Enfin, il faut évoquer les rousseurs. La toxique de la mère et la douce de la rivière, toutes deux si chères au cœur d’un comme bundle. Comme lui, si vous ouvrez iench, c’est à l’heure rousse que vous serez.

Glôôsse : réponse à la tentative d’assassinat du peuple grec par l’union européenne et ses bailleurs de fonds / Stéphane Nowak Papantoniou (Al Dante - 2014)

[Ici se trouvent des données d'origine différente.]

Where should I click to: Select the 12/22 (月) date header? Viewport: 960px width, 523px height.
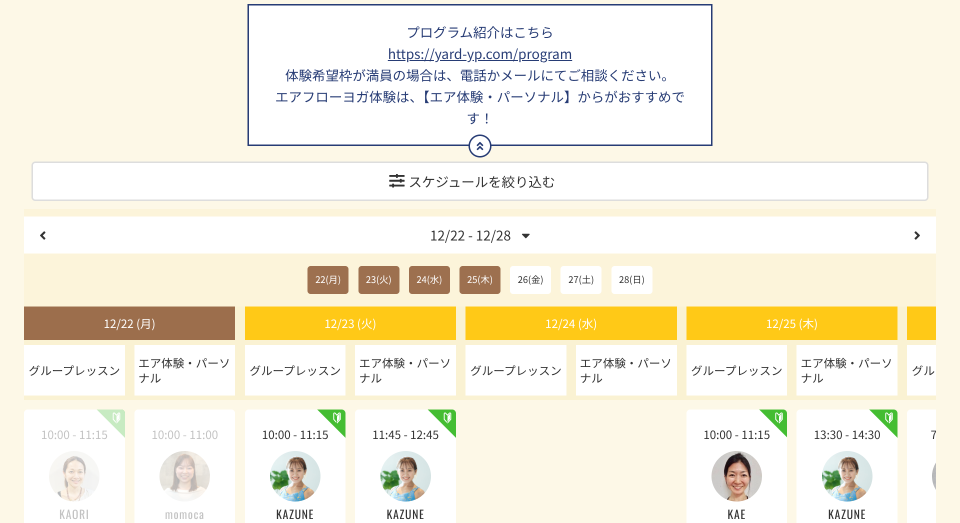[x=129, y=323]
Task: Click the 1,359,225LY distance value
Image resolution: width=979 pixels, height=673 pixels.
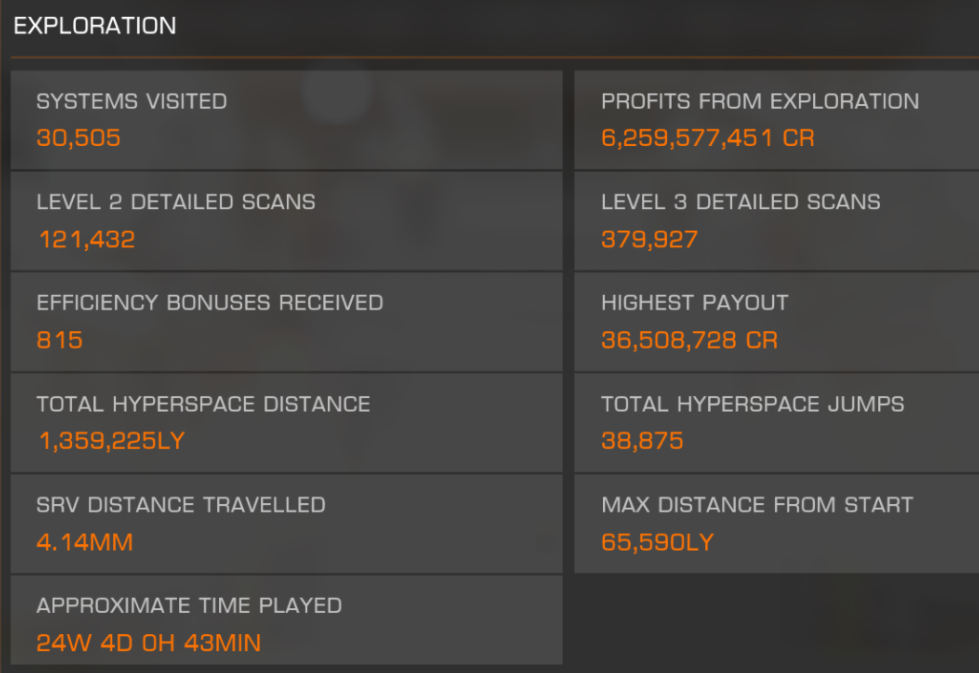Action: point(112,441)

Glôôsse est un poème de luttes en forme de cri, dazibao, placards, slogans, de râles qui s’écrit place du Syntagme (!) à Athènes. C’est aussi un reportage qui se télécharge directement sur la rétine en corps 3, 15, 25 ou 7 – une texture irradiée, un témoignage des moignons, un journal de nuits in situ, visions énucléées, viscères rêveuses, pris quasi mort sur le vif. Il y a avec Stéphane Nowak Papantoniou, dans sa verve, l’heureuse force, la rage et la jouissance, bref, l’impérieux soutien des fantômes de Tarkos et Gherasim Luca à peine vêtus de l’absurde bure ineffable d’un comme Becket. Spectre vocal exfolié depuis l’ultra réel de la trame textuelle, Glôôsse est une pâte-mots à peine fibreuse où l’imaginaire se consume dans un atroce dévoiement du symbolique, entre par les yeux dans les oreilles. C’est dire la puissance de la langue qui naît à la lecture terrifiante, terrorisée de ce libelle-tribune-exutoire écrit en glôôsse, là sous l’œil expectant du lecteur arraché au chevet, au sofa des assis ! « Ça s’appellle avec 3 L / la glôôssse avec trois SSS / la terrrreur avec quatre R ». C’est transcrit, le mur sous la gorge, dans l’irréparable de la langue, en glôôsse : un enragement-désossement du corps de celle-ci, la-sa langue à Stéphane Nowak Papantoniou, qui sourd, suinte sur-depuis la glotte malgré engluage, en glôôsse : langage naïf-natif, zig-zag entre naissance et nation, quand l’Europe la quitte, le coupe de sa racine, dans l’impossibilité de la pensée réflexive – section-aphonie : « commentaire sans le comment » : Glôôsse, le très beau poème, parle ça.